Moreover, defendants’ due process arguments are not persuasive. In civil cases, due
process generally requires “notice of the nature of the proceedings, an opportunity to be heard in
a meaningful time and manner, and an impartial decisionmaker.” Cummings v Wayne Co, 210
Mich App 249, 253; 533 NW2d 13 (1995).
Defendants’ claim that no settlement agreement was reached is refuted by the record of
the proceedings on December 13, 2005, and defense counsel’s acknowledgement of the
agreement on the record on January 3, 2006.
Defendants argue that a court cannot “compel a settlement” prior to trial on terms that
one or both parties find unacceptable. Here, however, the trial court did not compel a settlement.
The transcript of the December 13, 2005, proceeding shows that the parties reached an
agreement, which defendants subsequently breached.
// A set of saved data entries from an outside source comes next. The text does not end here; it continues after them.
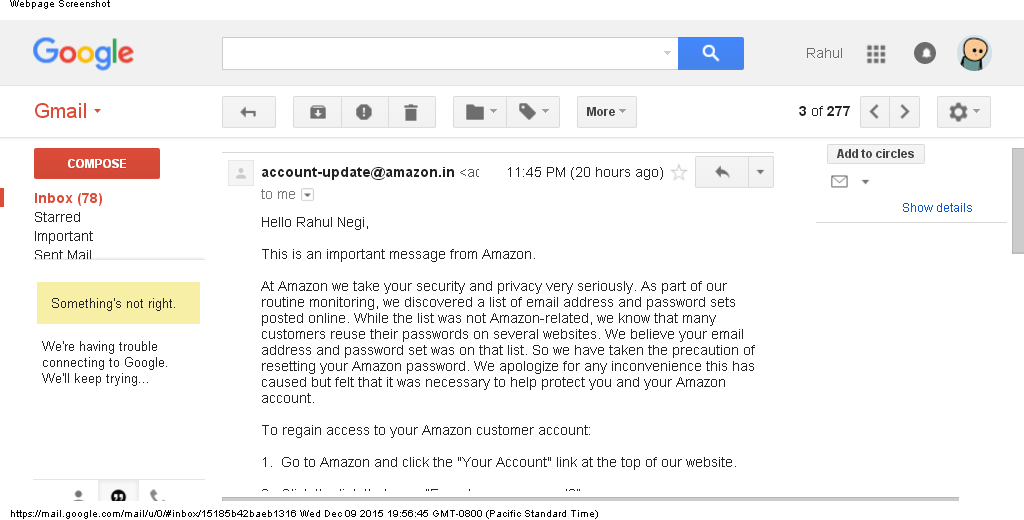
Task: Delete the email with trash icon
Action: pyautogui.click(x=411, y=112)
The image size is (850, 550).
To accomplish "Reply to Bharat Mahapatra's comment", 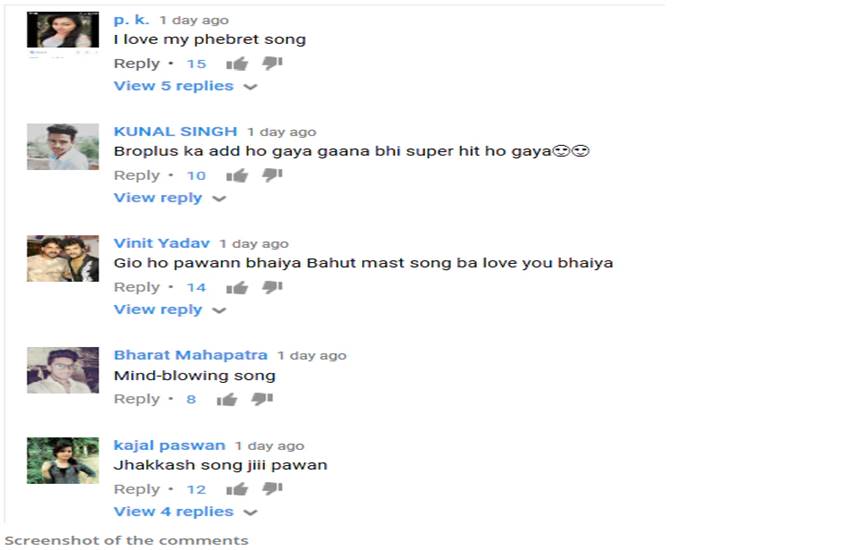I will [x=137, y=399].
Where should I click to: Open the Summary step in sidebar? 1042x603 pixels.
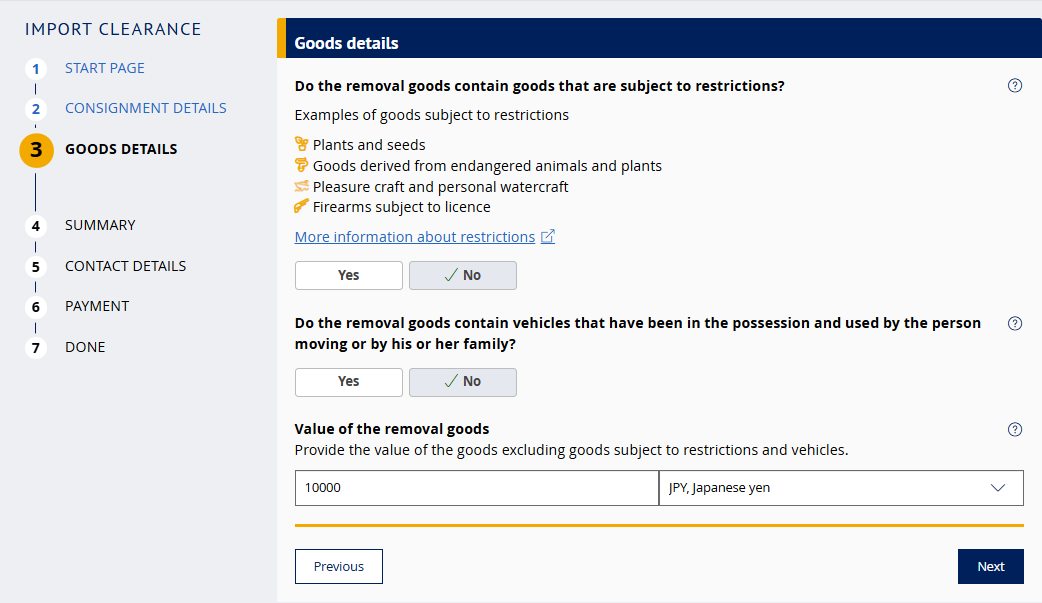[x=100, y=225]
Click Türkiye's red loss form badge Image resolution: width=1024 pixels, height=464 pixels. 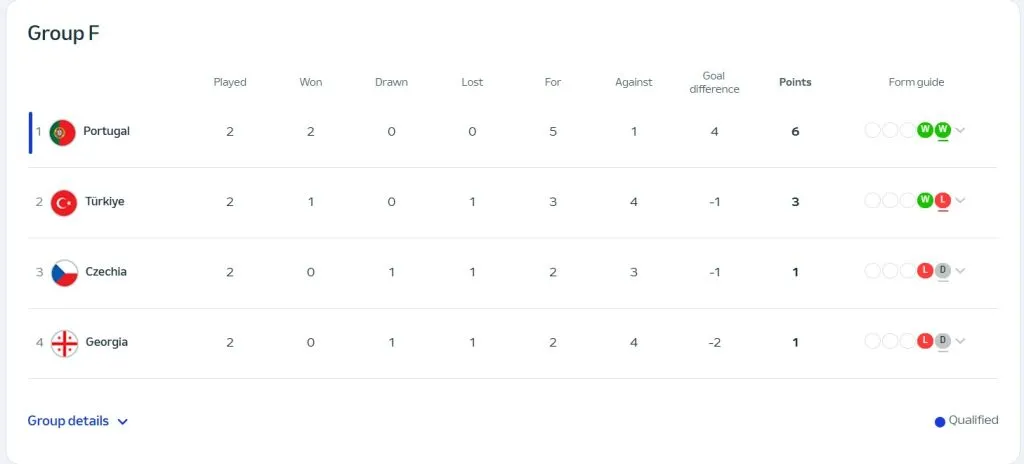(x=942, y=200)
In awarding relief at the hearing on
January 3, 2006, the trial court was not compelling a settlement, but rather was fashioning a
remedy for defendants’ breach of the settlement agreement.
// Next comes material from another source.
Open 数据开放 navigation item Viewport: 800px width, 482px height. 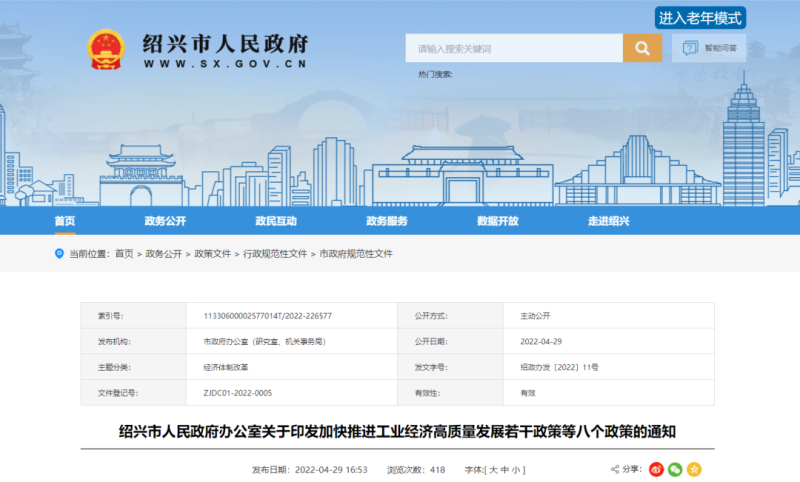(497, 221)
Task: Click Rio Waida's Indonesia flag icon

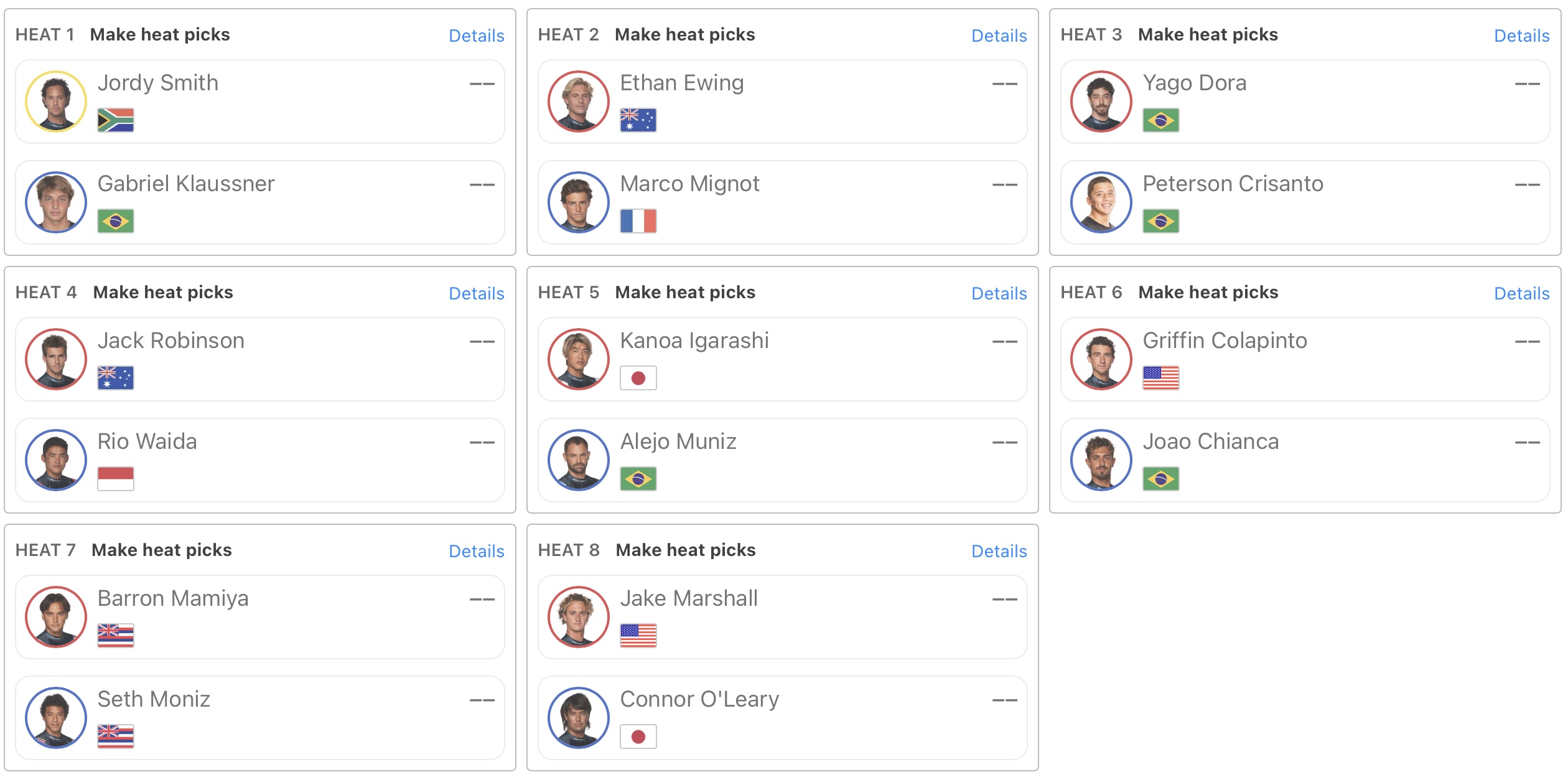Action: pyautogui.click(x=116, y=479)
Defendants note that Crosby was not present at the settlement conference or the January
3, 2006, hearing, and that there is no record that either he or Moore agreed to the terms of any
settlement. However, Crosby and Moore were represented by counsel. “[A] client is bound by
the actions and inactions of the client’s attorney that occurred within the scope of the attorney’s
authority.” Carrier Creek Drain Drainage Dist v Land One, LLC, 269 Mich App 324; 712
NW2d 168 (2005). Defendants do not argue that their attorney acted outside the scope of his
authority.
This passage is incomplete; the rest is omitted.